**Task directions**
Turn the records, from the line containing "Task: Open the Sculpting workspace tab" through the end, into a Markdown table with the columns Row and Line, skipping blank lines. Leave the pictures out of the table.

Source records
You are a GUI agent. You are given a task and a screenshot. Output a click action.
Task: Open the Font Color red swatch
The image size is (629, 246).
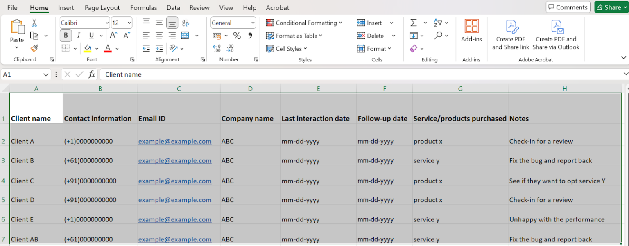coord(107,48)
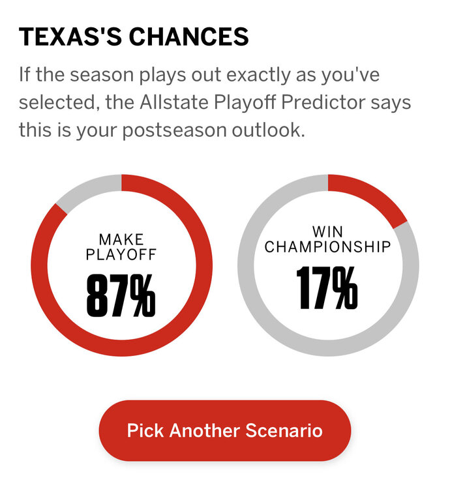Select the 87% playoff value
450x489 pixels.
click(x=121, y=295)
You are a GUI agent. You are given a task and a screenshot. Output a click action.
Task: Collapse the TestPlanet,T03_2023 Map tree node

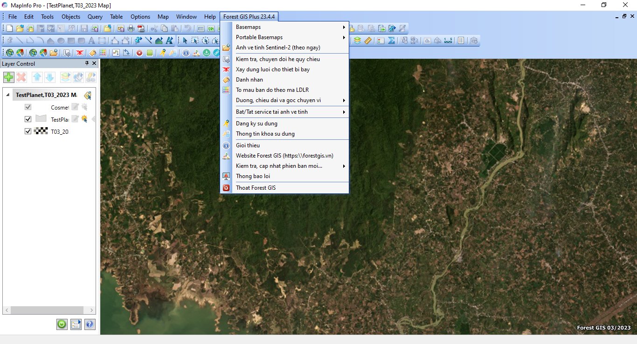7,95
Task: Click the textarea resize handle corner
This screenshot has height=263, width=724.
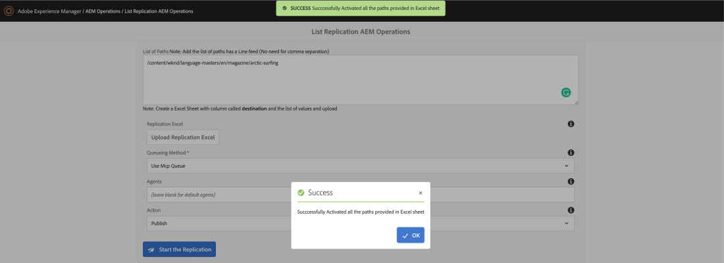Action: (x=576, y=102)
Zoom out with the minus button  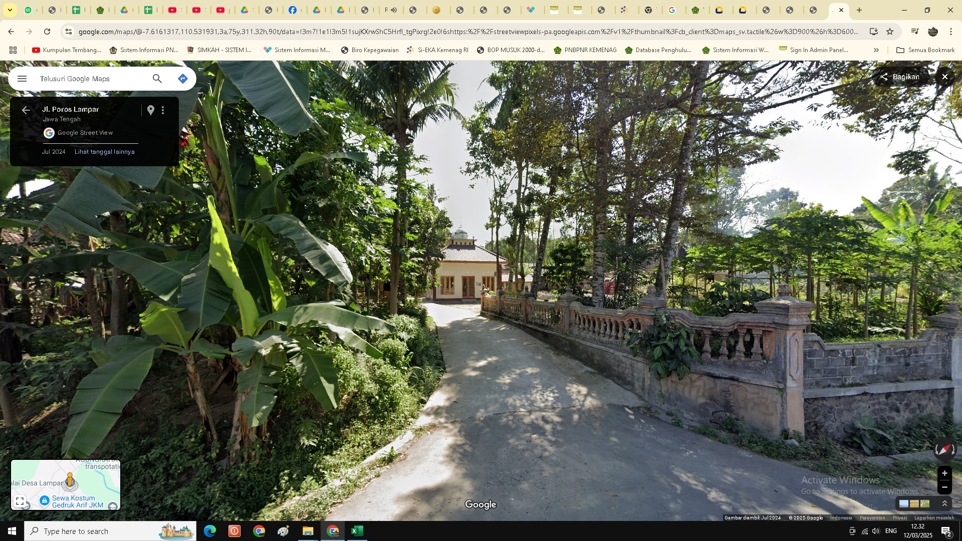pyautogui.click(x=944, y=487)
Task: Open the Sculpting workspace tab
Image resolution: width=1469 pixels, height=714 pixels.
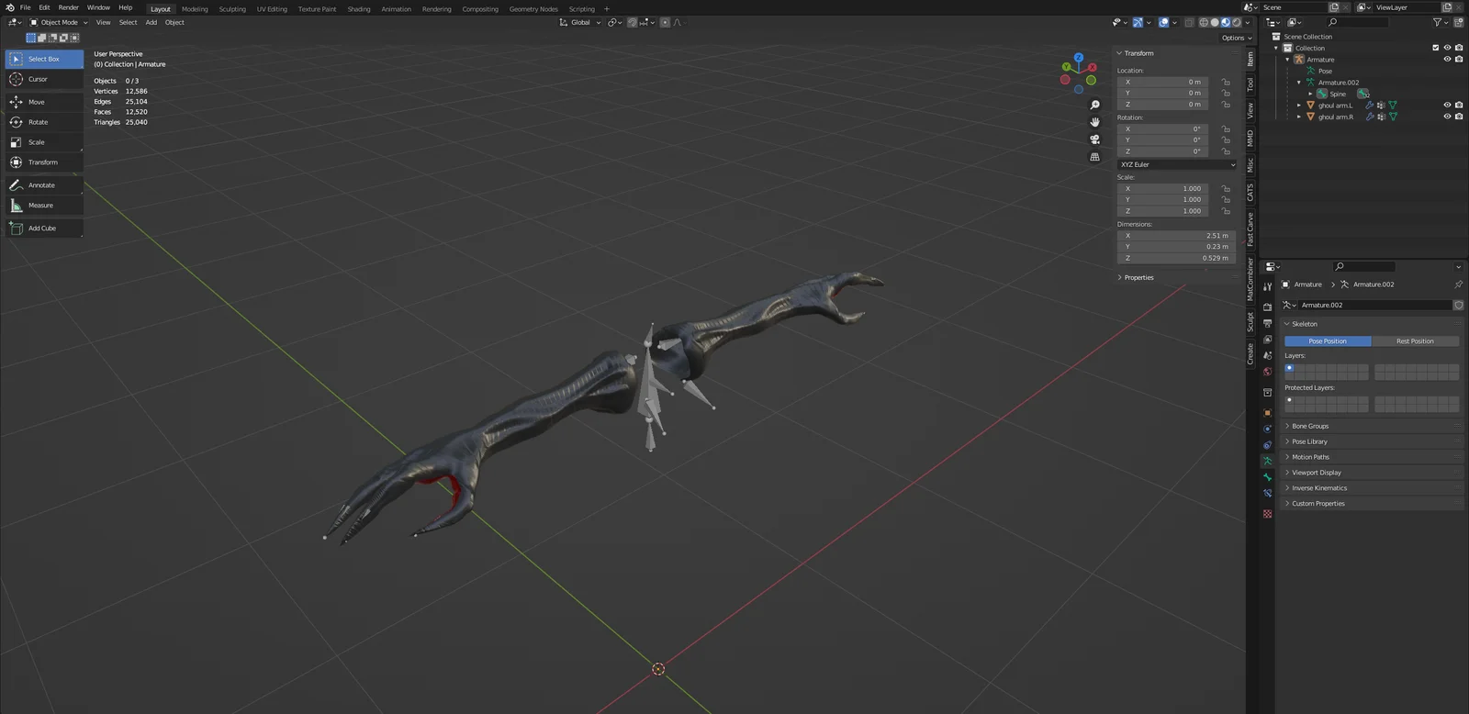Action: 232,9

**Final result**
| Row | Line |
|---|---|
| 1 | Task: Open the Sculpting workspace tab |
| 2 | Image resolution: width=1469 pixels, height=714 pixels. |
| 3 | Action: 232,9 |